• _Work required_
Up through the line that contains "You are a computer-use agent. The image size is (1456, 815).", retype the entries exactly, beginning at the very first line.
"""
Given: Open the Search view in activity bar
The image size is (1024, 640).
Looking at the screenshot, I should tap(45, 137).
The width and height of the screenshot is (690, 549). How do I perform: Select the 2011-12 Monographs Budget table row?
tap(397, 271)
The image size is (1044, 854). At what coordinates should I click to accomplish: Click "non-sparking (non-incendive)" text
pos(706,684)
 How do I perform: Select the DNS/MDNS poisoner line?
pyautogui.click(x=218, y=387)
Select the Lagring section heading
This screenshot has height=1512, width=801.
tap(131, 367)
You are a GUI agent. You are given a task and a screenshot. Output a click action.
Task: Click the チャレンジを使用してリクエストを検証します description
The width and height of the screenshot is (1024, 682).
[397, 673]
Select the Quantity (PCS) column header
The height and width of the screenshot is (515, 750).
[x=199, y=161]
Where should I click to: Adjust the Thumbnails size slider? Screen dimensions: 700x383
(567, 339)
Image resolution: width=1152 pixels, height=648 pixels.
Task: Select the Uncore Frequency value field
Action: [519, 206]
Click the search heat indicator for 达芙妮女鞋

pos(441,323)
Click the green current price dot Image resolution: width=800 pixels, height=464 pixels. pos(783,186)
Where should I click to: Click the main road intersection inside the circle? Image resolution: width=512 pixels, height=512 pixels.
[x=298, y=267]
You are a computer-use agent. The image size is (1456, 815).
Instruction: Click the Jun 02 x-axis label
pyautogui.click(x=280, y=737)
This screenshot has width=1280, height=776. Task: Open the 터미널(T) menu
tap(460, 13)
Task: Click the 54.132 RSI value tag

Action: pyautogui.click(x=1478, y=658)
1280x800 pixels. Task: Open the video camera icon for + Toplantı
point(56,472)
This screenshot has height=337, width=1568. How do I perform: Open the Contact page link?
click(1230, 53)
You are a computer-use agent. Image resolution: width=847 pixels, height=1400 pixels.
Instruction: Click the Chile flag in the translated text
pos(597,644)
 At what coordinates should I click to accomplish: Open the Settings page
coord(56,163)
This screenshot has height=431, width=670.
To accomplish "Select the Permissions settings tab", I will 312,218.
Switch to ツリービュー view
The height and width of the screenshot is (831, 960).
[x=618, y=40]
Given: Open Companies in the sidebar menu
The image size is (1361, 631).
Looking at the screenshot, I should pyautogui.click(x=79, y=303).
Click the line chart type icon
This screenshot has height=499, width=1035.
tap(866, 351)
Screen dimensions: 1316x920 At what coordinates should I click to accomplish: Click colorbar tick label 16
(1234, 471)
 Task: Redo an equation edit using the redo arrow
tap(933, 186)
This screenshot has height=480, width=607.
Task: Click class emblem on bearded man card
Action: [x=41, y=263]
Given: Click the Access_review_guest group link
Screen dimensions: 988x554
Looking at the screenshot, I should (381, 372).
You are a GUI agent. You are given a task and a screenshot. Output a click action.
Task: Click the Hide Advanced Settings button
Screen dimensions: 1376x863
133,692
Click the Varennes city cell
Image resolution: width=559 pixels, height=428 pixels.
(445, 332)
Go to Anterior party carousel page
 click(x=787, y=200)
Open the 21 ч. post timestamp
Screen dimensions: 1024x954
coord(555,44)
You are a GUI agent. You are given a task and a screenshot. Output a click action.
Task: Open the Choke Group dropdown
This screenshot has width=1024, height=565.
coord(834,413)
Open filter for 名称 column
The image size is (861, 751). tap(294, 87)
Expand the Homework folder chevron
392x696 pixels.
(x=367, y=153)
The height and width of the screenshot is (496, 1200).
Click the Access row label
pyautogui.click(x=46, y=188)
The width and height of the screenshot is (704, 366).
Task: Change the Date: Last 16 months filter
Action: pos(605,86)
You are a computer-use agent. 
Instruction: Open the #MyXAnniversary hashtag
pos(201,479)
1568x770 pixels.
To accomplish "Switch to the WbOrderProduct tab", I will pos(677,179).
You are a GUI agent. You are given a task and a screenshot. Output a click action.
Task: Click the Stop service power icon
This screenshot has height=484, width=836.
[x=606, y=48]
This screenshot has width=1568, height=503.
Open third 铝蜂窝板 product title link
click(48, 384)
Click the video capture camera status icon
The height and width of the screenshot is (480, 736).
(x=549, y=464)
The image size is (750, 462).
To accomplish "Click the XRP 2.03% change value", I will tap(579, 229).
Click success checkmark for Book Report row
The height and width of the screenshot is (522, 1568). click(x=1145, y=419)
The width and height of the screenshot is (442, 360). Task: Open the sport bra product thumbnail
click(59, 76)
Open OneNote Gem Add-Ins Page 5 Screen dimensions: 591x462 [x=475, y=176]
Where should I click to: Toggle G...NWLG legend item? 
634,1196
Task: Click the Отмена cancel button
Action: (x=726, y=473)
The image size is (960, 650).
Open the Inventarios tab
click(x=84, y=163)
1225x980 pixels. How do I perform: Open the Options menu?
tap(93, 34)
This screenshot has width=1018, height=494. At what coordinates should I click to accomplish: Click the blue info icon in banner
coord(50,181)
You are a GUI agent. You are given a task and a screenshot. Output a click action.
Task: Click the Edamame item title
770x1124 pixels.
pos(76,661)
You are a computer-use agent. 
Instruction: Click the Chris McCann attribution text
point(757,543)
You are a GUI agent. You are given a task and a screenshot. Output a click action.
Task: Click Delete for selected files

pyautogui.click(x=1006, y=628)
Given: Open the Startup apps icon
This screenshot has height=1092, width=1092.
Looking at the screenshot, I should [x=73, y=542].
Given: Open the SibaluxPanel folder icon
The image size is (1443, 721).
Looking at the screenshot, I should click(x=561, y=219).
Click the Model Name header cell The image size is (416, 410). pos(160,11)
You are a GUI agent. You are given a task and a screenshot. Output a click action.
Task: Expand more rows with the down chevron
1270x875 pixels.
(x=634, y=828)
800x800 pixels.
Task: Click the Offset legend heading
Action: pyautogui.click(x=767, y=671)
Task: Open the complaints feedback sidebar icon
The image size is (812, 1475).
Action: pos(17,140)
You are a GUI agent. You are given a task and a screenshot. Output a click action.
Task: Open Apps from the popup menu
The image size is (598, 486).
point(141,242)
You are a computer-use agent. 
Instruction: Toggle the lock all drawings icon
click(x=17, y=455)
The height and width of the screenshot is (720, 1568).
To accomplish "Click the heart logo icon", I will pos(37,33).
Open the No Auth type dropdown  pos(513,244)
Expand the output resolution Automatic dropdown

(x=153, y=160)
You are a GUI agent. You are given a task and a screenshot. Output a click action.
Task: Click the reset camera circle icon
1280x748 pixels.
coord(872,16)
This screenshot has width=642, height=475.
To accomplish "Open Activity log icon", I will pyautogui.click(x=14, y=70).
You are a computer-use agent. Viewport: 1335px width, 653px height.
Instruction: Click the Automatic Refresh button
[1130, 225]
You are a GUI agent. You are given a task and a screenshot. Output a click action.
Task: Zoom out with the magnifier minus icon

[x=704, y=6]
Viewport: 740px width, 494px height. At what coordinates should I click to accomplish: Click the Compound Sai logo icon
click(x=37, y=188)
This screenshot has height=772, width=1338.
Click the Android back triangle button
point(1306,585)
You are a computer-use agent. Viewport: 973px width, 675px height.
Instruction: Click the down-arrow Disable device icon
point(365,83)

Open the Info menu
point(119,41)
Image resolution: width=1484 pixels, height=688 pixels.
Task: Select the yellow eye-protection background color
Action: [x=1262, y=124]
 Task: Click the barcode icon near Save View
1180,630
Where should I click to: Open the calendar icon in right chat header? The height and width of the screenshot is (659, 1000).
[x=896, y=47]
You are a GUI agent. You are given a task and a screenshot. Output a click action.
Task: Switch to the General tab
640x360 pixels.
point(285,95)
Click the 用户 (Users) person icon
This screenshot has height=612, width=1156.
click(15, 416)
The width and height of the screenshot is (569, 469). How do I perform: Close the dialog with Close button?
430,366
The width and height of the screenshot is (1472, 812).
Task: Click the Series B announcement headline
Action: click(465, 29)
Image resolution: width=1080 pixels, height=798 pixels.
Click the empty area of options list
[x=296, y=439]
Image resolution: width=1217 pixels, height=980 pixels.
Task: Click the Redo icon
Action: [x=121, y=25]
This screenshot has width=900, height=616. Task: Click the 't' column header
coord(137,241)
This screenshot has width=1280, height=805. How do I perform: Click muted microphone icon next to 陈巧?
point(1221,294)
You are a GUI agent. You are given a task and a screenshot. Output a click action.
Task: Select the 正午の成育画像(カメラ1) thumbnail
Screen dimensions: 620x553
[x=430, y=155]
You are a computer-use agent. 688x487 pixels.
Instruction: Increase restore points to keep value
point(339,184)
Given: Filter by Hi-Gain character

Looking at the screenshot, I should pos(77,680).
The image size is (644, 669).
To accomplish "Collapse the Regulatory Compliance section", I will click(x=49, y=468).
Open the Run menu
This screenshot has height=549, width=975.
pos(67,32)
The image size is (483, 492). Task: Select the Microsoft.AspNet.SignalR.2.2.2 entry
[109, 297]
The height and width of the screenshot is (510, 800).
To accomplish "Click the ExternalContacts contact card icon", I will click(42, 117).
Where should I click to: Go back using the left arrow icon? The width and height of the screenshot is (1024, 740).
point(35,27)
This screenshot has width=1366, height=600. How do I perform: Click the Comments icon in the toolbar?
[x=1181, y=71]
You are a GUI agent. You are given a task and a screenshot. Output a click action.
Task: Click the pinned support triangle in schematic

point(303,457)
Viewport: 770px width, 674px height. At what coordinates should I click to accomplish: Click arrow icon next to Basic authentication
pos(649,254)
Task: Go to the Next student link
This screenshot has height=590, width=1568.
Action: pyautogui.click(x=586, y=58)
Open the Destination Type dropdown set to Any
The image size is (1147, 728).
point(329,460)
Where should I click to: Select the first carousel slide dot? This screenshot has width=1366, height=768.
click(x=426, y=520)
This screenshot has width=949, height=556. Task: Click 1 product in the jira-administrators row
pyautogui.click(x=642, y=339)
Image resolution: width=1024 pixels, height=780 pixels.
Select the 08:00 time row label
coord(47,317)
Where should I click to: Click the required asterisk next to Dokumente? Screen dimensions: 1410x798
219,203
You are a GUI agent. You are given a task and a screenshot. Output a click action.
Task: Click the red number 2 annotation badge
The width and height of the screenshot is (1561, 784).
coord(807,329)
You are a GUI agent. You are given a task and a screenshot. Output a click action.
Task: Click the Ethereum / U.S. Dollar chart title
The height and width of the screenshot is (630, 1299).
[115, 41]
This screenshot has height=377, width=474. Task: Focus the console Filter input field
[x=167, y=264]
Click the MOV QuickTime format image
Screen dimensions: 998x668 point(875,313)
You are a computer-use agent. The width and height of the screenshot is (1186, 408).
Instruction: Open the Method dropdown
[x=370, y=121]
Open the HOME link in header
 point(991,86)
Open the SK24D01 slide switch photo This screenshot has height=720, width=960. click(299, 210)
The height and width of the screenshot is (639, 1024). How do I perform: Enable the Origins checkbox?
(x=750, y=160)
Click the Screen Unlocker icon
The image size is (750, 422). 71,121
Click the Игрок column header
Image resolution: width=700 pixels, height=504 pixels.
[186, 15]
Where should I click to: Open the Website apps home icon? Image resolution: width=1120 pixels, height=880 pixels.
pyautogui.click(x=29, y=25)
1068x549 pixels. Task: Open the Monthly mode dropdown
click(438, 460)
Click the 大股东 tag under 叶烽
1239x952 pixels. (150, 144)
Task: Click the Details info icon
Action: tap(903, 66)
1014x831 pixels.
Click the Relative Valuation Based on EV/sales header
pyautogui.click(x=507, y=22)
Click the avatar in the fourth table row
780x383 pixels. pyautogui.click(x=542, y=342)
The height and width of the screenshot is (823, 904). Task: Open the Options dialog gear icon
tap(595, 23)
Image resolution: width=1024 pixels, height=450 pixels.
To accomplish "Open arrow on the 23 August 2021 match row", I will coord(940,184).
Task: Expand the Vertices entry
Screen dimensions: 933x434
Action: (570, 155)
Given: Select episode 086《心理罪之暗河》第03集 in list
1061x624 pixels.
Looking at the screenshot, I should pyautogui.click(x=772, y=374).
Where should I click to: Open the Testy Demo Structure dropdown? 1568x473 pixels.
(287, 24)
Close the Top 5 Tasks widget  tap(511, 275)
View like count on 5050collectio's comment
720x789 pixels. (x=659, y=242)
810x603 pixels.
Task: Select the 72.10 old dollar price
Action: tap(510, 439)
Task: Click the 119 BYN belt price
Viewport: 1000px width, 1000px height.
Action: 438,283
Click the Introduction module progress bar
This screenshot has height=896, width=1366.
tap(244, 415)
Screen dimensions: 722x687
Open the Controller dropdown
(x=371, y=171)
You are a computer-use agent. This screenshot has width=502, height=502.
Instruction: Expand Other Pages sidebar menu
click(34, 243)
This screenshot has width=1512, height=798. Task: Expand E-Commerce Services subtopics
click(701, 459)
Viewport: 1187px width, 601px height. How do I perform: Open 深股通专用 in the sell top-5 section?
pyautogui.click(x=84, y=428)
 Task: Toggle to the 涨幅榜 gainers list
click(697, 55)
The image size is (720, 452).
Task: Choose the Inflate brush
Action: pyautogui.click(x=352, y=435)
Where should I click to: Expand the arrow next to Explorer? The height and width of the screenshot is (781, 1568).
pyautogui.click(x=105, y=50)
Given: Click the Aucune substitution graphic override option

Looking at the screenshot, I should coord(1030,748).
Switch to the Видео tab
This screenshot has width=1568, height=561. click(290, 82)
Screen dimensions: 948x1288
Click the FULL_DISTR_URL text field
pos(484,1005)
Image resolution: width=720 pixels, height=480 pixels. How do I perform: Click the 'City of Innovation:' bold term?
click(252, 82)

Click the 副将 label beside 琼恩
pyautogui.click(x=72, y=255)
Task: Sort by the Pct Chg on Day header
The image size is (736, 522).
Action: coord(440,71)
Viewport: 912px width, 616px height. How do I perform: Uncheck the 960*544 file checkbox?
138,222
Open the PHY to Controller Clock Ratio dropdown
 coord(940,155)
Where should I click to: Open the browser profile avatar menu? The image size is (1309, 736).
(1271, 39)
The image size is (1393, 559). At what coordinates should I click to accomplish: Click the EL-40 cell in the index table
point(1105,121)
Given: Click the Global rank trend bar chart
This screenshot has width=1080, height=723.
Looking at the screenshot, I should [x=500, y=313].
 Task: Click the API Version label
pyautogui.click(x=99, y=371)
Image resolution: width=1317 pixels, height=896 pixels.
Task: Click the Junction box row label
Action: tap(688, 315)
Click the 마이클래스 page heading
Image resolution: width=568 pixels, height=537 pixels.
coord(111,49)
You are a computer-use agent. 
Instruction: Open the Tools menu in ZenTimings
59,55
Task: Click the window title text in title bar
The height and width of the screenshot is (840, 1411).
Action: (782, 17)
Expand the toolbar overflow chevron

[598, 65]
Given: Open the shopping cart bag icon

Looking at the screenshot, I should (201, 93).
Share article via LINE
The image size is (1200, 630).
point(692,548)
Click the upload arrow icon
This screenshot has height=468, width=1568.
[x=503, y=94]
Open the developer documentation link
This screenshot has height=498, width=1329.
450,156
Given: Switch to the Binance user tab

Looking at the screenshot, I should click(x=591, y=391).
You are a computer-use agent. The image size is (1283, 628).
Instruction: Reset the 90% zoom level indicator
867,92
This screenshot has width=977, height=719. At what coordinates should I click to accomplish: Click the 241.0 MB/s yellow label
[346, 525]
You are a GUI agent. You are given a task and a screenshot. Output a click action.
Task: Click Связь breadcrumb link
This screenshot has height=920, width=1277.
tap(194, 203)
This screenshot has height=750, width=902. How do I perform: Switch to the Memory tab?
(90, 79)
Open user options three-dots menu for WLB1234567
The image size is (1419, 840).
"""
• _Output below_
Given: Open the Search view in activity bar
The image size is (1024, 640).
Looking at the screenshot, I should tap(45, 137).
The width and height of the screenshot is (690, 549). How do I perform: Select the 2011-12 Monographs Budget table row?
tap(397, 271)
The image size is (1044, 854). At what coordinates should I click to accomplish: Click "non-sparking (non-incendive)" text
pos(706,684)
 How do I perform: Select the DNS/MDNS poisoner line?
pyautogui.click(x=218, y=387)
Select the Lagring section heading
This screenshot has height=1512, width=801.
tap(131, 367)
You are a GUI agent. You are given a task and a screenshot. Output a click action.
Task: Click the チャレンジを使用してリクエストを検証します description
The width and height of the screenshot is (1024, 682).
[397, 673]
Select the Quantity (PCS) column header
The height and width of the screenshot is (515, 750).
[x=199, y=161]
Where should I click to: Adjust the Thumbnails size slider? Screen dimensions: 700x383
(567, 339)
Image resolution: width=1152 pixels, height=648 pixels.
Task: Select the Uncore Frequency value field
Action: [519, 206]
Click the search heat indicator for 达芙妮女鞋

pos(441,323)
Click the green current price dot Image resolution: width=800 pixels, height=464 pixels. pos(783,186)
Where should I click to: Click the main road intersection inside the circle? Image resolution: width=512 pixels, height=512 pixels.
[x=298, y=267]
You are a computer-use agent. The image size is (1456, 815).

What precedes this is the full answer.